> _Requirements_: Format every line of the listing below as a JSON array of strings, one string per line, leaving out any blank lines.

::::

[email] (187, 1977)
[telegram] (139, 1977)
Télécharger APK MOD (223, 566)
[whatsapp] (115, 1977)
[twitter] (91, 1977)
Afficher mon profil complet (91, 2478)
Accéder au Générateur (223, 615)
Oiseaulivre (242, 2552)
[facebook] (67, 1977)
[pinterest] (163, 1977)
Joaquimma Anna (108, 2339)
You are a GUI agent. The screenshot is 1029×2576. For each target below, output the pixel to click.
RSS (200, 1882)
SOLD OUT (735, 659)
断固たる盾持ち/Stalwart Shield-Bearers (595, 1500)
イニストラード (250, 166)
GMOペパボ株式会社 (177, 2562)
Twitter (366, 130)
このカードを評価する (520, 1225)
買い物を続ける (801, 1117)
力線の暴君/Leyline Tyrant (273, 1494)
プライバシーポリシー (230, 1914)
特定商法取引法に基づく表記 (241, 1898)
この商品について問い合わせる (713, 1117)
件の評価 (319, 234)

::::

> _Correct answer_:
[
  "[email] (187, 1977)",
  "[telegram] (139, 1977)",
  "Télécharger APK MOD (223, 566)",
  "[whatsapp] (115, 1977)",
  "[twitter] (91, 1977)",
  "Afficher mon profil complet (91, 2478)",
  "Accéder au Générateur (223, 615)",
  "Oiseaulivre (242, 2552)",
  "[facebook] (67, 1977)",
  "[pinterest] (163, 1977)",
  "Joaquimma Anna (108, 2339)",
  "You are a GUI agent. The screenshot is 1029×2576. For each target below, output the pixel to click.",
  "RSS (200, 1882)",
  "SOLD OUT (735, 659)",
  "断固たる盾持ち/Stalwart Shield-Bearers (595, 1500)",
  "イニストラード (250, 166)",
  "GMOペパボ株式会社 (177, 2562)",
  "Twitter (366, 130)",
  "このカードを評価する (520, 1225)",
  "買い物を続ける (801, 1117)",
  "力線の暴君/Leyline Tyrant (273, 1494)",
  "プライバシーポリシー (230, 1914)",
  "特定商法取引法に基づく表記 (241, 1898)",
  "この商品について問い合わせる (713, 1117)",
  "件の評価 (319, 234)"
]